Gourine A, Gonon A, Sjöquist P O, Pernow J
Department of Cardiology, Karolinska Hospital, S-171 76 Stockholm, Sweden.
Cardiovasc Res. 2001 Jul;51(1):100-7. doi: 10.1016/s0008-6363(01)00280-2.
Calcium antagonists may, in addition to their classical actions, release nitric oxide (NO) from coronary arteries. The aim of this study was to elucidate the possible interaction between the cardioprotective effect of a short-acting calcium antagonist and NO during myocardial ischaemia and reperfusion.
Anaesthetised pigs were subjected to 45 min ligation of the left anterior descending coronary artery (LAD) followed by 4 h of reperfusion. Five groups were given vehicle (n=9), clevidipine (n=8), the NO synthase inhibitor L-NMMA (n=6), clevidipine in combination with L-NMMA (n=6) or clevidipine in combination with L-NMMA and NO precursor L-arginine (n=6) into the LAD during the last 10 min of ischaemia and the first 5 min of reperfusion.

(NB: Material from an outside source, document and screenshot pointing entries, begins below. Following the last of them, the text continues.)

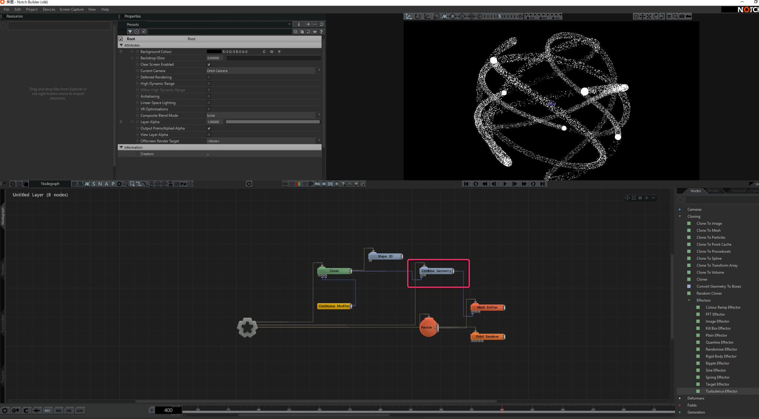Image resolution: width=759 pixels, height=419 pixels.
Task: Open the Current Camera dropdown
Action: click(x=263, y=71)
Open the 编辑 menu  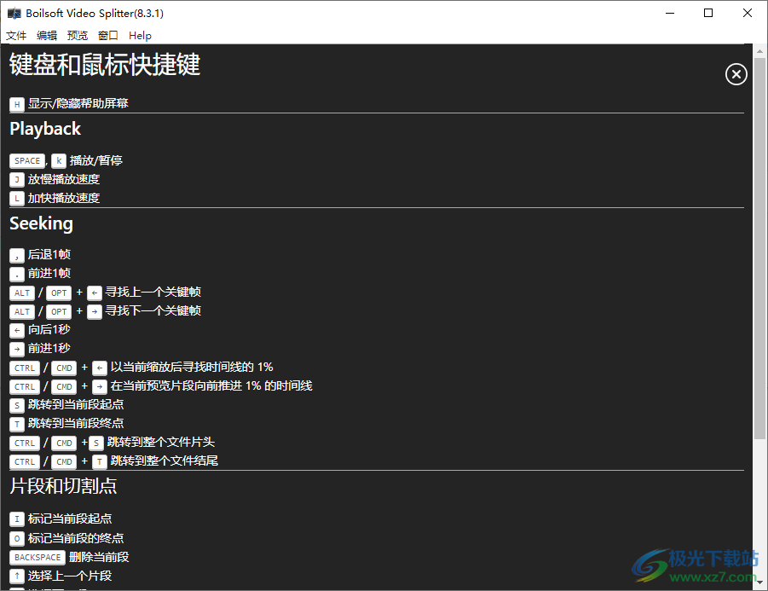point(47,36)
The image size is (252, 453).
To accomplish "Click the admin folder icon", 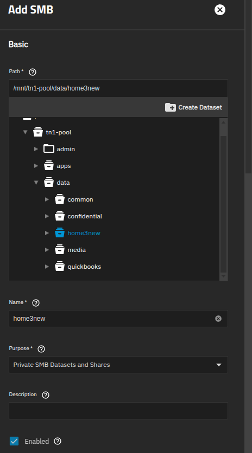I will tap(49, 149).
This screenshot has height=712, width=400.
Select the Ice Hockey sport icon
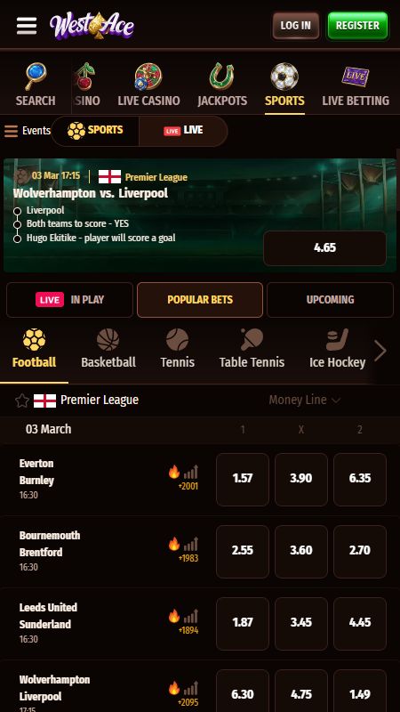337,340
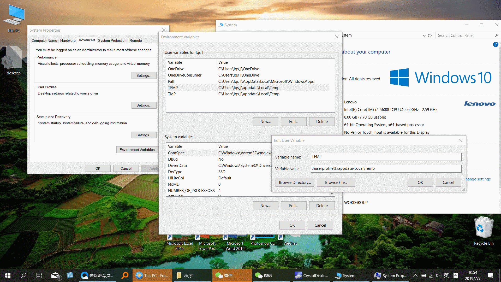Open the Mail app in taskbar

pyautogui.click(x=55, y=275)
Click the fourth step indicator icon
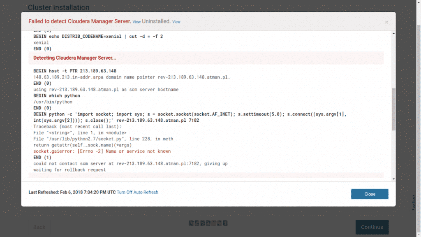421x237 pixels. [x=208, y=223]
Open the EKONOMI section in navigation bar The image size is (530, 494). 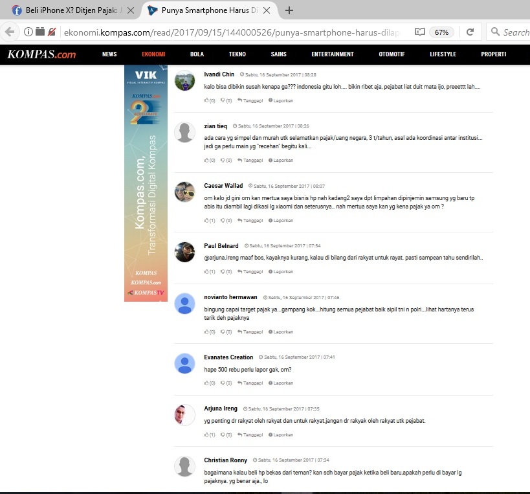(153, 54)
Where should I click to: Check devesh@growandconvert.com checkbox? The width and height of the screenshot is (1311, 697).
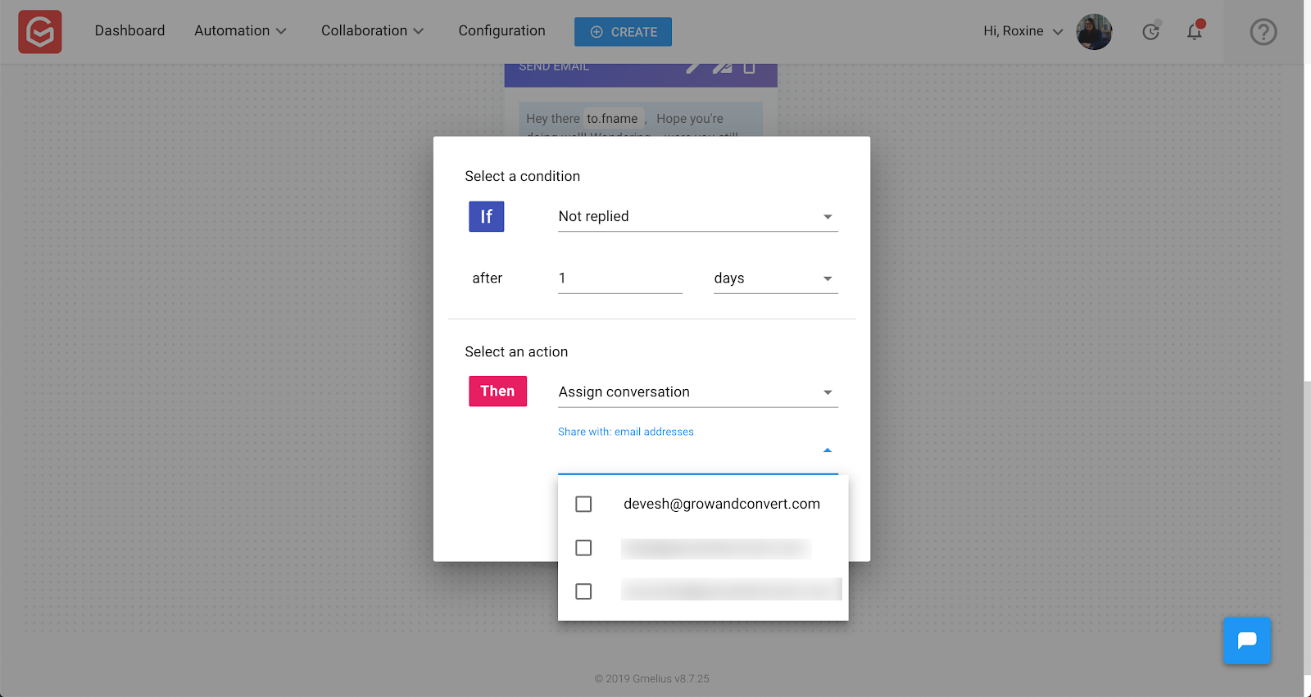[x=583, y=504]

There were no significant differences in LAD blood flow, mean arterial pressure, rate-pressure product or dP/dt between the groups before ischaemia or during reperfusion. The infarct size (IS) was 86+/-2% of the area at risk in the vehicle group. Clevidipine reduced the IS to 59+/-3% (P<0.001). When clevidipine was administered together with L-NMMA, the protective effect of clevidipine was abolished (IS, 87+/-3%; P<0.001 vs. clevidipine), whereas addition of L-arginine restored its cardioprotective effect (IS 60+/-3%; P<0.001 vs. vehicle). L-NMMA did not affect IS per se (88+/-5%). Endothelium-dependent coronary vasodilation induced by substance P was significantly larger in the clevidipine group than in the other groups.
Local administration of a calcium antagonist during the late ischaemia and early reperfusion reduces IS and preserves coronary endothelial function. The cardioprotective effect of clevidipine is suggested to be dependent on maintained local bioavailability of NO.